Given entries:
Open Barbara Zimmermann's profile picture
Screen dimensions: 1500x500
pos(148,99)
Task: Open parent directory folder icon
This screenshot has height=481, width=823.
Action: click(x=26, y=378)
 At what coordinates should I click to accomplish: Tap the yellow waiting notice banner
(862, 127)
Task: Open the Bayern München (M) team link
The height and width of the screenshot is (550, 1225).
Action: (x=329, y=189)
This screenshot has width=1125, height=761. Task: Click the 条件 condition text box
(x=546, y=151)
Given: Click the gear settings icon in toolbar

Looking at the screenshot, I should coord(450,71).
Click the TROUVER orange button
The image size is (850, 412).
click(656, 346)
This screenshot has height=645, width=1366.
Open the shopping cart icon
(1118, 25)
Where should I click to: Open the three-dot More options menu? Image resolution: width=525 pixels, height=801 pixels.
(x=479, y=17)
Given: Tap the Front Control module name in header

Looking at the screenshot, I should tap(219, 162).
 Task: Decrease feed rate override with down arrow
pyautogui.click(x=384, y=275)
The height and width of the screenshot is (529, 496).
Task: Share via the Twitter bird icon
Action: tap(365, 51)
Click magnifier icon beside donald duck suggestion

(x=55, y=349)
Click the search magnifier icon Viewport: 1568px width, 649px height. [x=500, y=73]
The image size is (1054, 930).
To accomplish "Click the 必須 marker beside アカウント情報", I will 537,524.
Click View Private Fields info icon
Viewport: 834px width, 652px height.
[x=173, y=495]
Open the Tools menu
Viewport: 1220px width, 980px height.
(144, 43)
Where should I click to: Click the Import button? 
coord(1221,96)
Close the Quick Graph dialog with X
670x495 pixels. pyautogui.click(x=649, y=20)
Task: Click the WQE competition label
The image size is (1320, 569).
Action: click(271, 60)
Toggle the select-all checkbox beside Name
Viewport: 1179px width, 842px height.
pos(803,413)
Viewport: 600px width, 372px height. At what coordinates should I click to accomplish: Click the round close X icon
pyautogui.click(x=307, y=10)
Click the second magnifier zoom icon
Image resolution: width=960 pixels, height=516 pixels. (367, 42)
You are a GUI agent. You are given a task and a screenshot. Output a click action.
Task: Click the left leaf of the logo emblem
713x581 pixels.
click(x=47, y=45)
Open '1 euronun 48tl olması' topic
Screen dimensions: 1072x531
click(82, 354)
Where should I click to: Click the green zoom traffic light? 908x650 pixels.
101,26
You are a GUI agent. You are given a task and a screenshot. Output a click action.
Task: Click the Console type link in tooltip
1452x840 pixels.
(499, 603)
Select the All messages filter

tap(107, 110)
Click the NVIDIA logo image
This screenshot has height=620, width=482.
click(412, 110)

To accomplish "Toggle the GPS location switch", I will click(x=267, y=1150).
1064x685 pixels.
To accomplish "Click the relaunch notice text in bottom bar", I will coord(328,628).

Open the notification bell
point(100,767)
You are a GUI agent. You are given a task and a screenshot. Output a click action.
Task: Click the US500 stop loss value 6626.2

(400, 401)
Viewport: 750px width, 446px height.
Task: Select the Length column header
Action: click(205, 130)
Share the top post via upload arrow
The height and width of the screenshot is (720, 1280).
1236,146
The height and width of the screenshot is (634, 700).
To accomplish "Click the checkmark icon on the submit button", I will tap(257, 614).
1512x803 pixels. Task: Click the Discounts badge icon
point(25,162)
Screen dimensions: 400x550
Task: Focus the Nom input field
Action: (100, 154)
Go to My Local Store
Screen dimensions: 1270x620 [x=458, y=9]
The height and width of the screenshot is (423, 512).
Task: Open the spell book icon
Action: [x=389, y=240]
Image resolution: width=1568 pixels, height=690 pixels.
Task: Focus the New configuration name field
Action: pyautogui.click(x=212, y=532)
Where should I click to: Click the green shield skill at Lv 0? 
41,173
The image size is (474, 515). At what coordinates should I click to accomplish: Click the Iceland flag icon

Activity: Going line by line, repeat the whole listing exactly.

Solution to the problem:
Open Barbara Zimmermann's profile picture
Screen dimensions: 1500x500
pos(148,99)
Task: Open parent directory folder icon
This screenshot has height=481, width=823.
Action: click(x=26, y=378)
 At what coordinates should I click to accomplish: Tap the yellow waiting notice banner
(862, 127)
Task: Open the Bayern München (M) team link
The height and width of the screenshot is (550, 1225).
Action: (x=329, y=189)
This screenshot has width=1125, height=761. Task: Click the 条件 condition text box
(x=546, y=151)
Given: Click the gear settings icon in toolbar

Looking at the screenshot, I should coord(450,71).
Click the TROUVER orange button
The image size is (850, 412).
click(656, 346)
This screenshot has height=645, width=1366.
Open the shopping cart icon
(1118, 25)
Where should I click to: Open the three-dot More options menu? Image resolution: width=525 pixels, height=801 pixels.
(x=479, y=17)
Given: Tap the Front Control module name in header

Looking at the screenshot, I should tap(219, 162).
 Task: Decrease feed rate override with down arrow
pyautogui.click(x=384, y=275)
The height and width of the screenshot is (529, 496).
Task: Share via the Twitter bird icon
Action: tap(365, 51)
Click magnifier icon beside donald duck suggestion

(x=55, y=349)
Click the search magnifier icon Viewport: 1568px width, 649px height. [x=500, y=73]
The image size is (1054, 930).
To accomplish "Click the 必須 marker beside アカウント情報", I will 537,524.
Click View Private Fields info icon
Viewport: 834px width, 652px height.
[x=173, y=495]
Open the Tools menu
Viewport: 1220px width, 980px height.
(144, 43)
Where should I click to: Click the Import button? 
coord(1221,96)
Close the Quick Graph dialog with X
670x495 pixels. pyautogui.click(x=649, y=20)
Task: Click the WQE competition label
The image size is (1320, 569).
Action: click(271, 60)
Toggle the select-all checkbox beside Name
Viewport: 1179px width, 842px height.
pos(803,413)
Viewport: 600px width, 372px height. At what coordinates should I click to accomplish: Click the round close X icon
pyautogui.click(x=307, y=10)
Click the second magnifier zoom icon
Image resolution: width=960 pixels, height=516 pixels. (367, 42)
You are a GUI agent. You are given a task and a screenshot. Output a click action.
Task: Click the left leaf of the logo emblem
713x581 pixels.
click(x=47, y=45)
Open '1 euronun 48tl olması' topic
Screen dimensions: 1072x531
click(82, 354)
Where should I click to: Click the green zoom traffic light? 908x650 pixels.
101,26
You are a GUI agent. You are given a task and a screenshot. Output a click action.
Task: Click the Console type link in tooltip
1452x840 pixels.
(499, 603)
Select the All messages filter

tap(107, 110)
Click the NVIDIA logo image
This screenshot has height=620, width=482.
click(412, 110)

To accomplish "Toggle the GPS location switch", I will click(x=267, y=1150).
1064x685 pixels.
To accomplish "Click the relaunch notice text in bottom bar", I will coord(328,628).

Open the notification bell
point(100,767)
You are a GUI agent. You are given a task and a screenshot. Output a click action.
Task: Click the US500 stop loss value 6626.2

(400, 401)
Viewport: 750px width, 446px height.
Task: Select the Length column header
Action: click(205, 130)
Share the top post via upload arrow
The height and width of the screenshot is (720, 1280).
1236,146
The height and width of the screenshot is (634, 700).
To accomplish "Click the checkmark icon on the submit button", I will tap(257, 614).
1512x803 pixels. Task: Click the Discounts badge icon
point(25,162)
Screen dimensions: 400x550
Task: Focus the Nom input field
Action: (100, 154)
Go to My Local Store
Screen dimensions: 1270x620 [x=458, y=9]
The height and width of the screenshot is (423, 512).
Task: Open the spell book icon
Action: [x=389, y=240]
Image resolution: width=1568 pixels, height=690 pixels.
Task: Focus the New configuration name field
Action: pyautogui.click(x=212, y=532)
Where should I click to: Click the green shield skill at Lv 0? 
41,173
The image size is (474, 515). At what coordinates should I click to accomplish: Click the Iceland flag icon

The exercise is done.